The Researchers from the University of Houston, in collaboration with Medistar & others has created a new air filter containing commercially available nickel foam, to catch and kill the Coronavirus (SARSCoV- 2) responsible for COVID-19. It is said that the filter is so effective that it can trap and kill the virus instantly.
In a research paper published in the Materials Today Physics, the researchers described how the virus tests at the Galveston National Laboratory found 99.8% of the novel SARS-CoV-2, was killed in a single pass through a filter made from commercially available nickel foam heated to 200 degrees Centigrade, or about 392 degrees Fahrenheit.
It also killed 99.9% of the anthrax spores in testing at the national lab, which is run by the University of Texas Medical Branch. So, this filter could prove to be a boon to stop the spread of COVID-19. Since coronavirus can remain in the air for about three hours and cannot survive 70 degrees Centigrade, the researchers devised a plan to create a heated filter to quickly remove the virus from the air.
“This filter could be useful in airports and in airplanes, in office buildings, schools and cruise ships to stop the spread of COVID-19,”said Ren Anderson, MD Chair, Professor of Physics at UH and co-corresponding author for the paper.
“Its ability to help control the spread of the virus could be very useful for society.” Medistar executives are also proposing a desk-top model, capable of purifying the air in an office worker’s immediate surroundings, he said.
This filter is also helpful in controlling the spread of the virus in air conditioned spaces. A prototype was built by a local workshop and first tested at Ren’s lab for the relationship between voltage/current and temperature; it then went to the Galveston lab to be tested for its ability to kill the virus. Ren said it satisfies the requirements for conventional heating, ventilation and air conditioning (HVAC) systems.

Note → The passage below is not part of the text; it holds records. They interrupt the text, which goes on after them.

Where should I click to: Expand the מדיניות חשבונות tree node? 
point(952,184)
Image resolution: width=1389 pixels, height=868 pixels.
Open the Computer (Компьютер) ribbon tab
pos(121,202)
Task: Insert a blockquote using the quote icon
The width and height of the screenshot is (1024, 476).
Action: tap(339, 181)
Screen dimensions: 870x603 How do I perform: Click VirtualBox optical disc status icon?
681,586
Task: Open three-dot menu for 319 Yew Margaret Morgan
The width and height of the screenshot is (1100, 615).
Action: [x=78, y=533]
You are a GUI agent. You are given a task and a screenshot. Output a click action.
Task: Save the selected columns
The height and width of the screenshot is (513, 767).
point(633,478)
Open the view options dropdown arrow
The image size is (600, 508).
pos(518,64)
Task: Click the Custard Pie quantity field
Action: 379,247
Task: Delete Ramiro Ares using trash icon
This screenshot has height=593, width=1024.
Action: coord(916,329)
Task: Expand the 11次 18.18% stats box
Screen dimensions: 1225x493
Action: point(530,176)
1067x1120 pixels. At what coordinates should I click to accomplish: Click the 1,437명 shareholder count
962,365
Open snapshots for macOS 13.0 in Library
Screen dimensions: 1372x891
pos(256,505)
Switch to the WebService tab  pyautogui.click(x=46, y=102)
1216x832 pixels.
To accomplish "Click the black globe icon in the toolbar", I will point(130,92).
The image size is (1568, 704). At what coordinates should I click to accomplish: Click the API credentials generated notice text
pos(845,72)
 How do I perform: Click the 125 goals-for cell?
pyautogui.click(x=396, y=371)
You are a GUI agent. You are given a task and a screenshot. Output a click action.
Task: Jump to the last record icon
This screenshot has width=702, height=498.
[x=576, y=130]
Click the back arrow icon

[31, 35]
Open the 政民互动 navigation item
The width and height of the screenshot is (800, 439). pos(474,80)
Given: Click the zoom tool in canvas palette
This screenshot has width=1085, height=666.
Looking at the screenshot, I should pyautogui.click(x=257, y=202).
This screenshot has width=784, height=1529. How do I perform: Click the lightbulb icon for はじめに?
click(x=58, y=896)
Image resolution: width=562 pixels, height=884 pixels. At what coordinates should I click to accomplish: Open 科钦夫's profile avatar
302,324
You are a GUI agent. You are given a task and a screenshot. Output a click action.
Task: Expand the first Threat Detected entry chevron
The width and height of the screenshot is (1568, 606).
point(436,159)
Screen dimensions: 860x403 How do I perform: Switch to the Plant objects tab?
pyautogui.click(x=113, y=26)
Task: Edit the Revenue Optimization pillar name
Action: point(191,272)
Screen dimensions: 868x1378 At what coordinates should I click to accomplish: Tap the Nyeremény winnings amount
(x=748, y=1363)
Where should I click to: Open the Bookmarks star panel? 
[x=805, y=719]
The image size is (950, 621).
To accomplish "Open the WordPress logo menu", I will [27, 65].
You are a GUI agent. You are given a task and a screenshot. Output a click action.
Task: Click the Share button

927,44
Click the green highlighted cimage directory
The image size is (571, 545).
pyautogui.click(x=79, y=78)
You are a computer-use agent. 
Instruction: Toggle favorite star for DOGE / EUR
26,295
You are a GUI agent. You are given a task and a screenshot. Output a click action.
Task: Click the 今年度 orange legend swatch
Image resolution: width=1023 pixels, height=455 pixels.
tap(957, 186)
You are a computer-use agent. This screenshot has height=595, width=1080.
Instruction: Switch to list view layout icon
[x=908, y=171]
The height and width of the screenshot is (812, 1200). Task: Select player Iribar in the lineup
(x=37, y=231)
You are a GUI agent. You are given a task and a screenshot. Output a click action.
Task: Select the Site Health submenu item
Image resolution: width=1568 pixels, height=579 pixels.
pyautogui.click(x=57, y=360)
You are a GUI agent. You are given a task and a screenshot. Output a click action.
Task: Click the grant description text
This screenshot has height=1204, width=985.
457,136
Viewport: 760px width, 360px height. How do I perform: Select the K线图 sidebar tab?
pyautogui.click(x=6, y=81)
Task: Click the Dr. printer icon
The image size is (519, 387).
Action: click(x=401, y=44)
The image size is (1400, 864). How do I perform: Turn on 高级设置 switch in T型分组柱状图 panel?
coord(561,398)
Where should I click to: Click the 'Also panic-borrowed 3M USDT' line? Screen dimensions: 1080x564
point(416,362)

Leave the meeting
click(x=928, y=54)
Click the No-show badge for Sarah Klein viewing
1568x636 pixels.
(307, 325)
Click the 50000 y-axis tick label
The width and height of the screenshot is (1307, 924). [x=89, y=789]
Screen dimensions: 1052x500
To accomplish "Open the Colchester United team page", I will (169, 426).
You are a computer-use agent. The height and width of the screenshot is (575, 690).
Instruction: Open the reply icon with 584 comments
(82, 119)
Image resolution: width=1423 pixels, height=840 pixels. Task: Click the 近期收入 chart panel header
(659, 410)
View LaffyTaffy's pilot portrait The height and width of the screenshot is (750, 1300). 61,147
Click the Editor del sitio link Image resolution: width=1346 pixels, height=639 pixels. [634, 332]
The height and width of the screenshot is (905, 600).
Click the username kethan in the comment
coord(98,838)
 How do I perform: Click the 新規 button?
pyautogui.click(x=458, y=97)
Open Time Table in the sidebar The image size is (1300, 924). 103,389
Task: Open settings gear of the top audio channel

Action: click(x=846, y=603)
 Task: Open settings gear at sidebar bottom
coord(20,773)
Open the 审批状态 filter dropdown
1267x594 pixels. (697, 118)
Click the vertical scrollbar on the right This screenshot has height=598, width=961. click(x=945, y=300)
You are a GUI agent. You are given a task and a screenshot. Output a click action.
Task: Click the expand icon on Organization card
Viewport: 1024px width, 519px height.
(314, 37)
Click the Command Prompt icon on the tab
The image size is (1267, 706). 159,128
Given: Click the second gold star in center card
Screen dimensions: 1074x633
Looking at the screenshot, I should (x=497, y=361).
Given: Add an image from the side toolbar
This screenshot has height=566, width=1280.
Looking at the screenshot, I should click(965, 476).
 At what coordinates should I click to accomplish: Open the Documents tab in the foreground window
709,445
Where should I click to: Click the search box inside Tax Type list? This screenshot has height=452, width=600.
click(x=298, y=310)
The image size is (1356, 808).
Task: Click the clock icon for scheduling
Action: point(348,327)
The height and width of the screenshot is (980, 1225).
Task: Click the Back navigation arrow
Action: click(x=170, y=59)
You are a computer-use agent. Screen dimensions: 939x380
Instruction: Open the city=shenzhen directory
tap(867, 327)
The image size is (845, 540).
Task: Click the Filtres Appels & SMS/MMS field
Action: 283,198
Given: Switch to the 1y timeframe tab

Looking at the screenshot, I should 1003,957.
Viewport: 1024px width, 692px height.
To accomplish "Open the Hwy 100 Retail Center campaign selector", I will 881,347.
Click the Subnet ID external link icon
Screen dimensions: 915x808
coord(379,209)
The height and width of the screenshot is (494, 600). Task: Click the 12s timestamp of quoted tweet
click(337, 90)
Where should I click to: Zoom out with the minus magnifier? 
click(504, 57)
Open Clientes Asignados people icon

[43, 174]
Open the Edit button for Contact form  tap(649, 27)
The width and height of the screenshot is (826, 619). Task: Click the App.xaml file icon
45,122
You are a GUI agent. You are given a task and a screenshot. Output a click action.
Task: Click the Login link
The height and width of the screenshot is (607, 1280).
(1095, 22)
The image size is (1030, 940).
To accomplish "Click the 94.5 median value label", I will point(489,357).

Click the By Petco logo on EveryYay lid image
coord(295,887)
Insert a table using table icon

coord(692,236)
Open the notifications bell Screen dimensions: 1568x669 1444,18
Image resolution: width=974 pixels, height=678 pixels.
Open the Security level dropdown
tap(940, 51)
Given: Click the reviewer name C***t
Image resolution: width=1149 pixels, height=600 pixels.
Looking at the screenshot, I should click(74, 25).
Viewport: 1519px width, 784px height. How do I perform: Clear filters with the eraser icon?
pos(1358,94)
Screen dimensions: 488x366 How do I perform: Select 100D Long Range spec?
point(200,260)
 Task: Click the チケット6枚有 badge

The researchers have called for a phased rollout of the air filter, “beginning with highpriority venues, where essential workers are at elevated risk of exposure, mainly hospitals, schools and health care facilities, as well as public transit environs such as airplanes).” They believe the novel device will both improve safety for frontline workers in essential industries and allow nonessential workers to return to public work spaces.